The incidence of CHD increased with age, and the progressive increase in risk with BMI was evident in each 5-year age group from 55 to 59 years to 70 to 74 years (Figure 2; see Additional file 1, Table S1 for further details). Moreover, a BMI increase of 10 kg/m2 conferred an additional CHD risk similar to that conferred by a 5-year increase in age. The 20-year cumulative incidence of the disease was 12.1% (95% CI 11.9 to 12.2), that is, about one in eight women (12%) in this cohort had a first coronary event in the 20 years from age 55 to 74 years. Within the range of 20 to 34.9 kg/m2 (n = 28,866 incident coronary events), there was a sufficient number of events to show that the incidence increased in a graded manner with small increments in BMI (see Additional file 1, Figure S2). The 20-year cumulative incidence of the disease for a BMI of 34 kg/m2 was almost twice that for a BMI of 21 kg/m2 (16.7% (95% CI 13.9 to 19.4%) versus 9.2% (95% CI 8.1 to 10.3%)). This means that around 1 in 6 (95% CI 1 in 5 to 7) women with a BMI of 34 kg/m2, compared with 1 in 11 (95% CI 1 in 10 to 12) women with a BMI of 21 kg/m2, had a first coronary event over a 20-year period from age 55 years.

Figure 2.

Figure 2

Cumulative incidence (95% confidence interval; CI) of coronary heart disease (CHD) over 5 years in relation to body mass index (BMI) and attained age. Cumulative incidences are plotted against mean BMI in the corresponding BMI category.
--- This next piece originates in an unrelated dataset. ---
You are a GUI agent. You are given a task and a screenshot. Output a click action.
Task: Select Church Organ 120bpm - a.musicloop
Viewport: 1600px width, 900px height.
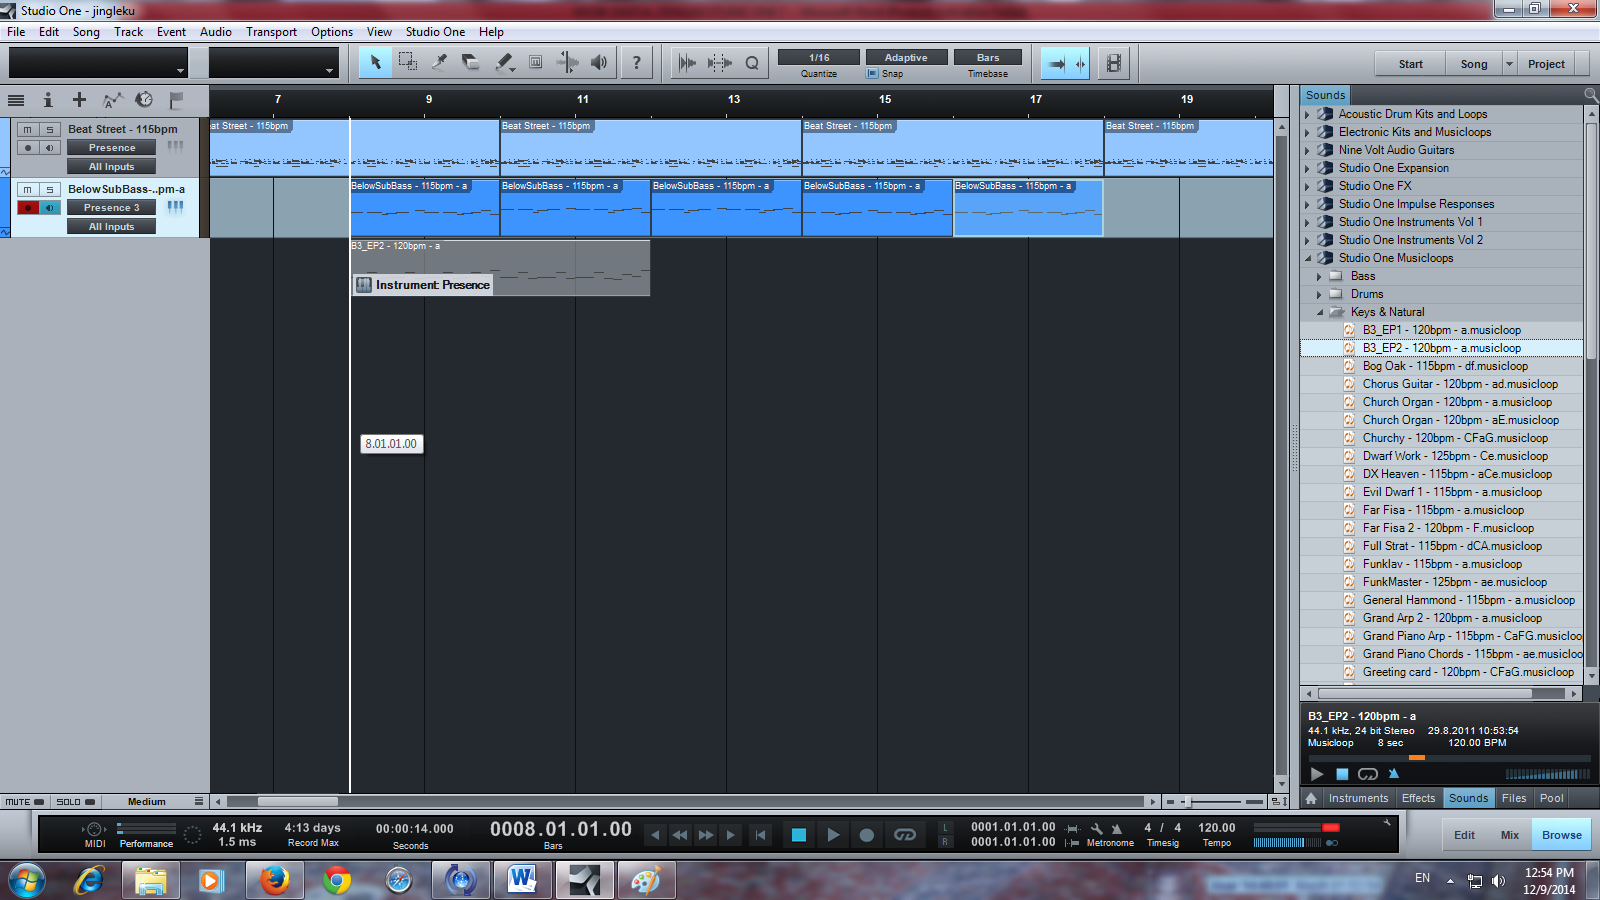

Assessing the relation between BMI and 20-year cumulative incidence of CHD from age 55 to 74 years by smoking, alcohol consumption, physical activity, and socioeconomic status, the increasing incidence of the disease associated with rising BMI levels was apparent in all subgroups (Figure 3; see Additional file 1, Table S2 for further details). Of all factors examined, current smoking had the greatest effect on CHD incidence. Current smokers who were neither overweight nor obese had similar CHD risks to severely obese never smokers: the cumulative incidence was 16.1% (95% CI 14.9 to 17.3%) for current smokers with BMI less than 25 kg/m2 (mean BMI = 22.6 kg/m2) and 14.9% (95% CI 12.8 to 16.9%) for never smokers with BMI of 35 kg/m2 or over (mean BMI = 38.7 kg/m2). The greatest cumulative risk of CHD from age 55 to 74 years was seen for current smokers with BMI of 35 kg/m2 or over (26.9% (95% CI 21.1 to 32.4%)), suggesting that about 1 in every 4 such women (95% CI 1 in 3 to 5) had a first coronary event in the 20-year period from the age of 55 years. The effect of obesity was also apparent for alcohol drinkers and non-drinkers alike, with the greatest cumulative CHD risk found for non-drinkers with BMI of 35 kg/m2 or over, and the lowest for drinkers with BMI of less than 25 kg/m2.

Figure 3.

Figure 3

The 20-year cumulative coronary heart disease (CHD) incidence (95% confidence interval; CI) from age 55 to 74 years in relation to body mass index (BMI) and other risk factors. Cumulative incidences are plotted against mean BMI in the corresponding BMI category.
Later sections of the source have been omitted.